In 2024, Pennsylvania’s clean energy industry employed 104,499 workers, representing a 3.7% increase from 2023. Before Trump’s second term, federal investments in clean energy had spurred more than $1.3 billion and created more than 4,500 jobs in Pennsylvania, including a $500 million expansion of Eos’s Turtle Creek battery manufacturing facility. Unless state and local leaders take proactive and decisive action, all of that progress is in jeopardy.

Eos’ recently announced expansion will include a 432,000-square-foot manufacturing facility in Marshall Township and a new headquarters on Pittsburgh’s North Shore, opening next year. This is great news for manufacturing and the economy overall in Pennsylvania, and it wasn’t the result of good luck: this move is supported by $22 million in state grants and capital funding.

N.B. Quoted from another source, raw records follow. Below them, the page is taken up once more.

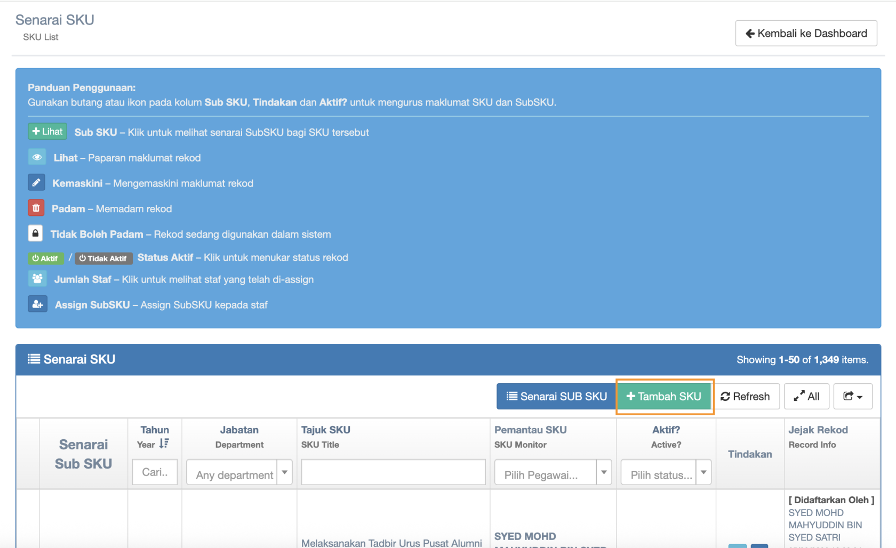Refresh the SKU table
Screen dimensions: 896x548
745,397
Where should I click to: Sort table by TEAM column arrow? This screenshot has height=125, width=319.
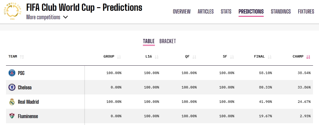point(22,57)
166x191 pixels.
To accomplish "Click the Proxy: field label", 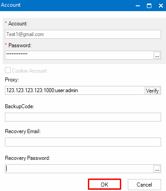I will coord(12,80).
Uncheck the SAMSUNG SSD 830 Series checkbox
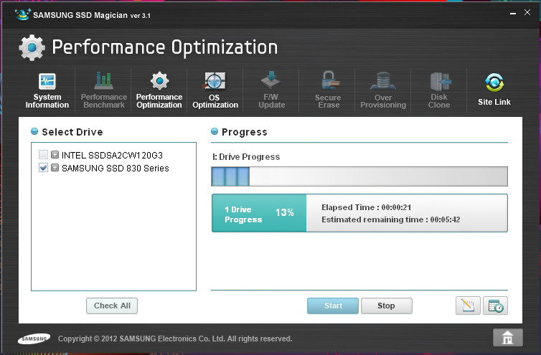Image resolution: width=541 pixels, height=355 pixels. 44,168
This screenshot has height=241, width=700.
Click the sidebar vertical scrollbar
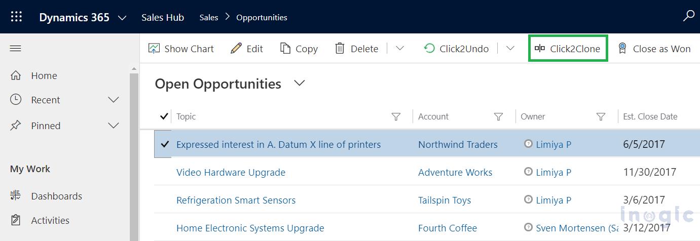(x=134, y=152)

“Pennsylvania is positioning itself at the forefront of America’s energy transition — enabling us to bring America’s battery to scale,” Eos CEO Joe Mastrangelo said. Our state leaders are making a concerted effort to bring Pennsylvania to the forefront of clean energy manufacturing, and it’s paying off.

JM Steel, which supplies steel for solar farms, located its factory at the former Bethlehem Steel factory, which shut down in 1998 after nearly 150 years of operation. JM Steel prioritized hiring local workers and sourcing the 5,000 tons of steel it uses annually from local suppliers.

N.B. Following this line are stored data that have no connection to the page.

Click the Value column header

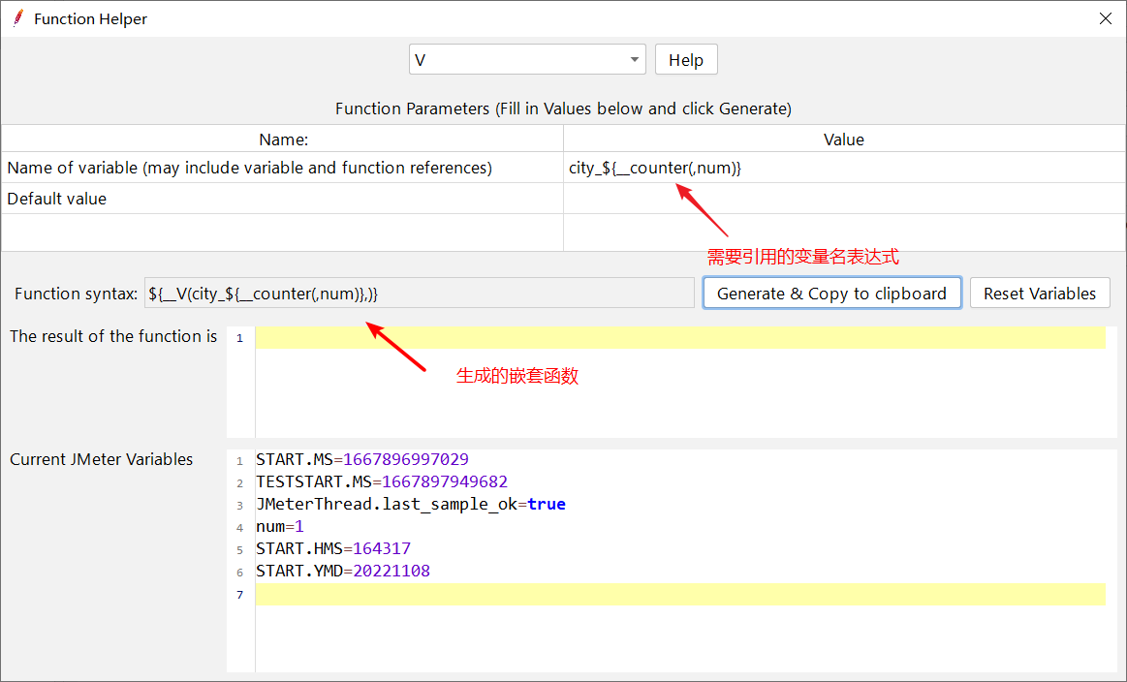[843, 140]
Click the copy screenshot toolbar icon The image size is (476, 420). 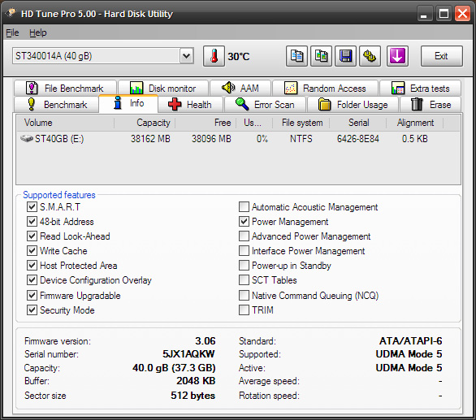tap(321, 56)
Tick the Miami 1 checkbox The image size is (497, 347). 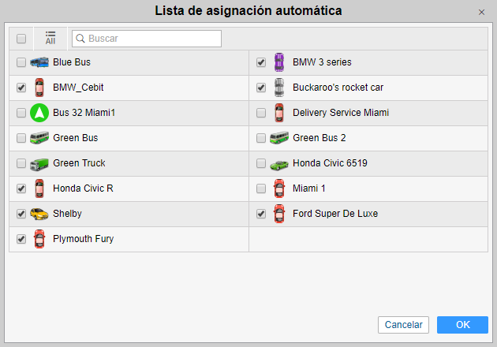(x=261, y=188)
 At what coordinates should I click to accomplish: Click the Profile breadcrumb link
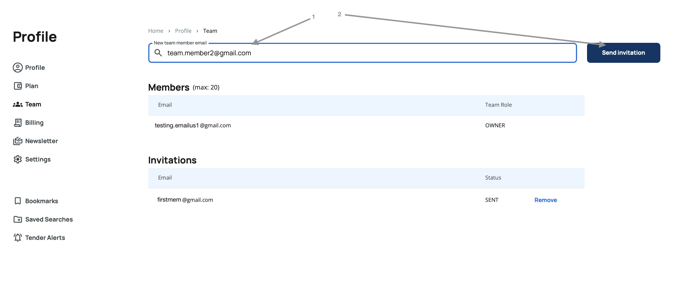[x=183, y=31]
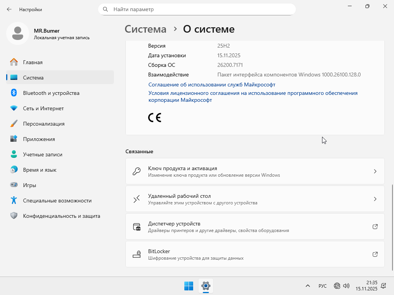
Task: Go to Главная settings page
Action: pos(33,62)
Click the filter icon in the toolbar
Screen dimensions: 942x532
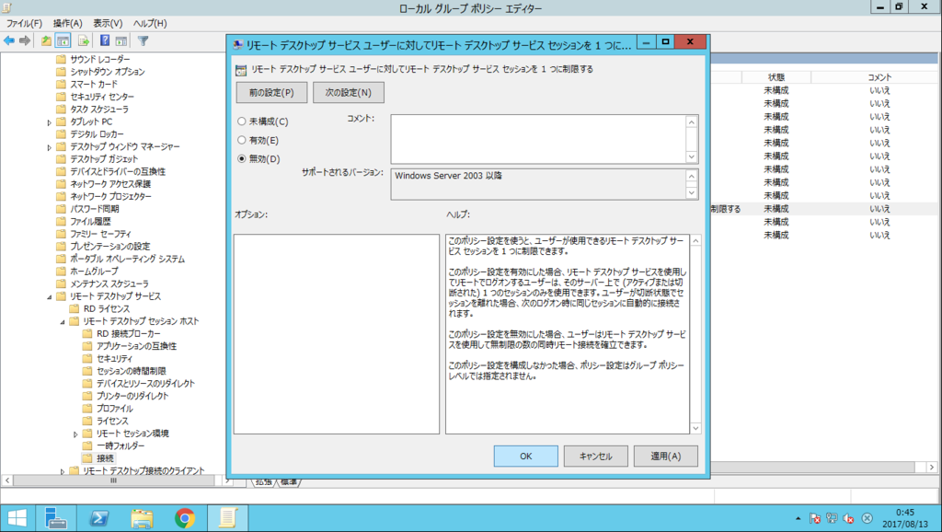[x=144, y=40]
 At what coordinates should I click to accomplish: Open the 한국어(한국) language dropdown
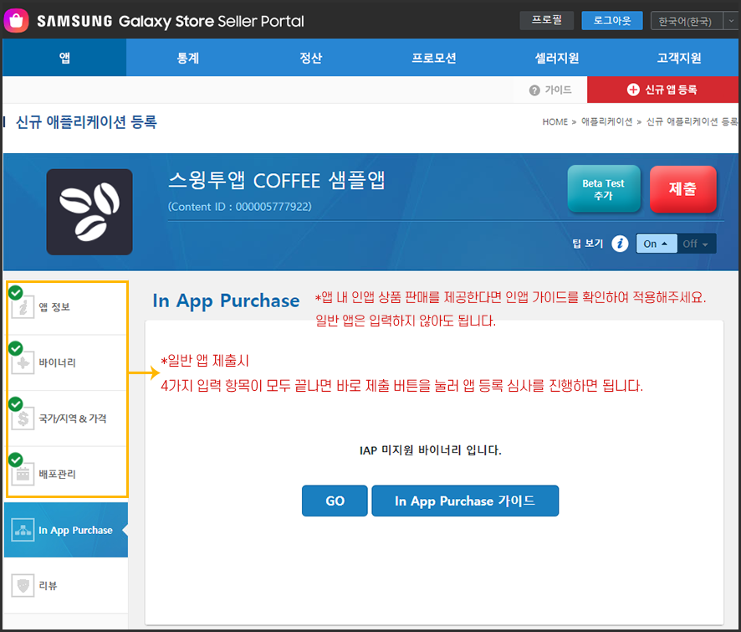tap(693, 21)
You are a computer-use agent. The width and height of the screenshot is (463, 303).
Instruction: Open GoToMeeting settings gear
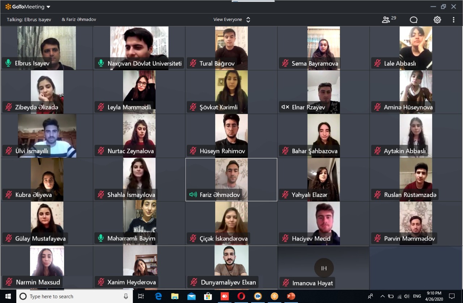(437, 20)
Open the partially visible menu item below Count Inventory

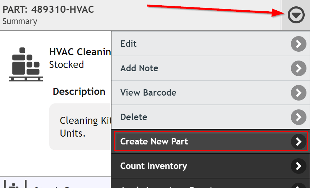click(x=211, y=183)
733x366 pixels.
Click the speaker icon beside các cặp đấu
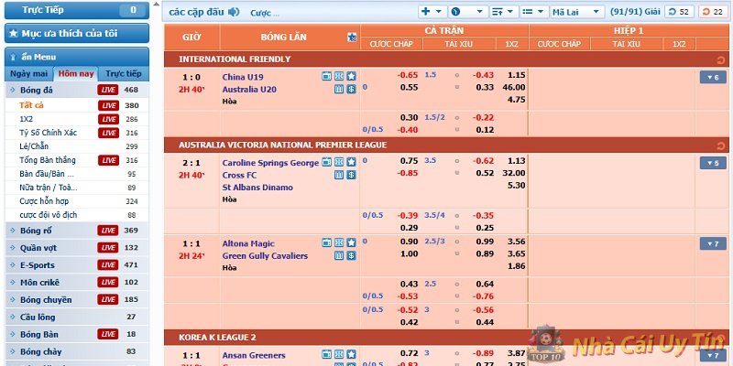(233, 12)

And many clean energy companies are funding workforce development programs to help ensure Pennsylvanians are well-equipped for these jobs. Eos developed new educational STEM programs for local high school students and partners with local organizations to ensure its jobs are accessible to workers without college degrees.

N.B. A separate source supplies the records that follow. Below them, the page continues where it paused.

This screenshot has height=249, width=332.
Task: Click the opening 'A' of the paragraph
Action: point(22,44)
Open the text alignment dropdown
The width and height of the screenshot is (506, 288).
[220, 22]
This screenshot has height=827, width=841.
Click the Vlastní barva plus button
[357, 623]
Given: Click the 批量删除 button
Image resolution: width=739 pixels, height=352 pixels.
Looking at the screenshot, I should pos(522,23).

In 2024, 160 workers at Eos voted to join the United Steelworkers, with United Steelworkers District 10 Director Bernie Hal saying at the time, “these are the jobs of the future, and workers deserve the opportunity to shape their working conditions and secure their place in this vital industry.” Hall said of the relocation of Eos’ headquarters, “At the heart of this, union workers are helping build a more affordable, sustainable energy sector here in Pennsylvania.”

Under the clean energy tax credits, projects that paid prevailing wages and hired registered apprentices to work on clean energy projects received a fivefold increase in clean energy deployment tax credits. Now that these tax credits are being phased out, states and counties are left to pick up the slack.

States and counties are also being asked to fend for themselves when it comes to grid reliability and utility prices. In 2025 alone, six of Pennsylvania’s investor-owned utilities increased rates for over 4.3 million customers. Continued federal investment in clean energy would have strengthened our grid and lowered energy costs by bringing more cheap, reliable energy online.

Instead, PJM has delayed connecting hundreds of clean energy projects to the grid, which were expected to deliver enough energy to power 58 million homes. At the same time, Trump’s efforts to cut federal funding from the Bipartisan Infrastructure Law and Inflation Reduction Act threaten at least $93 million in projects across Pennsylvania aimed at improving the state’s electric grid.

Between 2000 and 2023, Pennsylvania had 82 weather-related power outages, the ninth most in the U.S. As climate change continues to increase the frequency and severity of extreme weather events, Pennsylvanians could be left in the dark.

By continuing to invest in clean energy capacity and infrastructure, state and local leaders can create jobs, bring down energy prices and increase our energy independence. The relocation of the Eos headquarters to Pittsburgh is a great example of the benefits that forward-looking clean energy investments can bring to our state.

Erika Strassburger is a member of the Pittsburgh City Council.